The French Fashion Icon Imparts Her Style Bon Mots in a New Book
A goldmine of beauty secrets, dinner party expertise and insider Parisian addresses, the first book from Inès de la Fressange, previewed in the images above, sees the style authority outline her enchanting brand of joie de vivre. Parisian Chic: A Style Guide is illustrated with images of the onetime Chanel muse and current creative director for Roger Vivier frequenting her favorite spots: Cire Trudon for candles, Café de Flore for Welsh rarebit, Causse for elbow-length gloves and more. Her poised daughter, Nine D’Urso, also appears, photographed by Benoit Peverelli in De la Fressange’s prescribed basics. Sprinkled with bone-dry witticisms, Parisian Chic goes beyond the obligatory city guide terrain to more revealing territory such as her position on Botox (against) and formula for the glow of youth (sex, carrot juice). NOWNESS caught up with De la Fressange, recently named the chicest woman in France by the readers of Le Figaro.

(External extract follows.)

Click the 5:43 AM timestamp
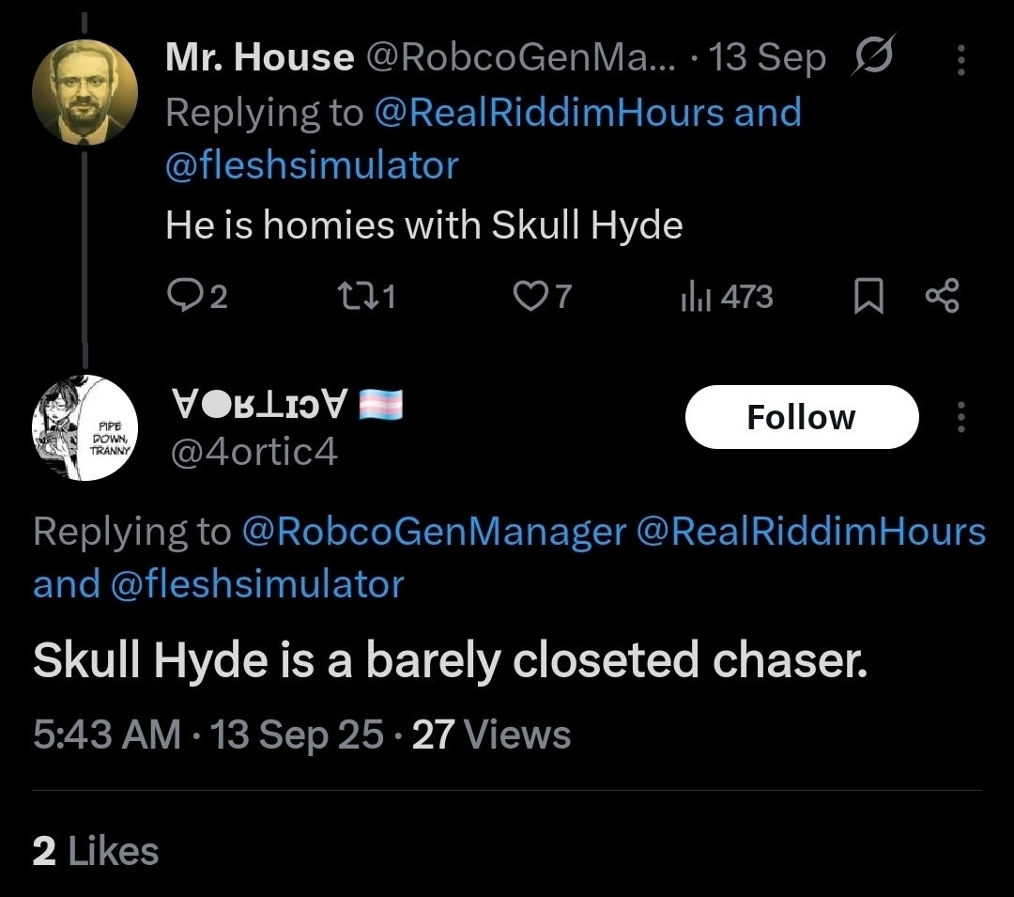 click(106, 734)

Who is Parisian Chic aimed at?
In the magazines we see the latest fashion, on gorgeous girls, but in my book I just wanted to help the busy woman––a woman who is not thin, and not that fat, but in a hurry, in a hurry, in a hurry! Because we are all a lot like this—too much tummy, not enough time.
Fishnet T-shirts, flip-flops and Hello Kitty nightgowns are a few of your “don’ts.” So what's your must-have?

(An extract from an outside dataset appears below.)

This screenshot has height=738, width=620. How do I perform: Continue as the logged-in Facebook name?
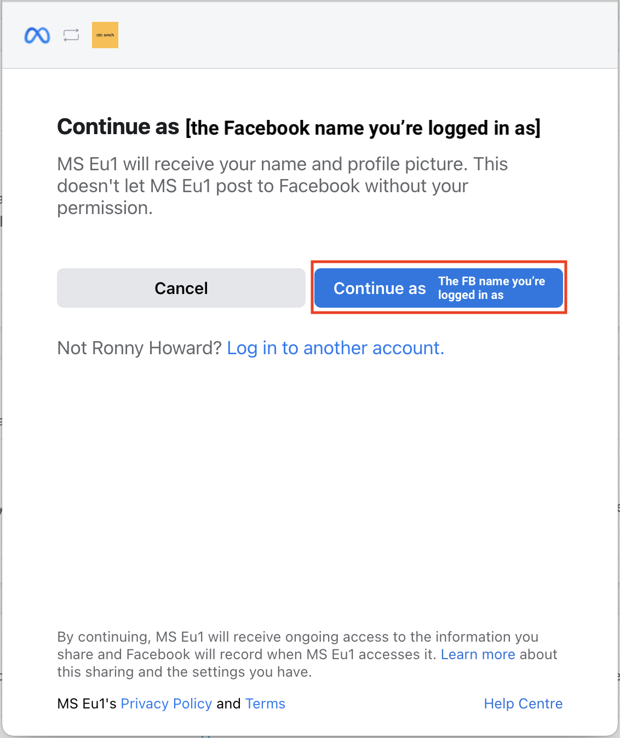439,288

Nice black, buckled shoes. The clothes you can always steal from the boyfriend—it’s the easiest thing. But shoes? Non! Imagine you go somewhere for a wedding, and you lose your suitcase. If you have your shoes on you, you’re safe. It’s like perfume.
At the age of 53 you walked for Karl Lagerfeld’s Chanel show, and you did again for the spring 2011 show. How much has changed since you were the house’s muse in the 80s?
It was nice for Karl to show that he liked mature women. Age is not that important, however. In my time, I only remembered the names––Pat Cleveland, Marpessa Hennink, Jerry Hall––I never knew their ages!
What is your favorite must-stop shop outside of Paris?
In Tarascon in Provence there is an equestrian shop, T Rodeo Les Amphores, where I find boots, ponchos and belts.
What piece in your closet means the most to you?
None: clothes are made to disappear. They lose their magic with time, and one shouldn’t treat any object with devotion—which doesn't mean that you don't appreciate quality, beauty, rarity, refinement and talent.
Your beauty philosophy seems based on ways to live, rather than products to buy.
Yes, indeed, but I am still a shopaholic! Shopping means enthusiasm, a taste for life, curiosity, joy. All of these things are the clues for staying young.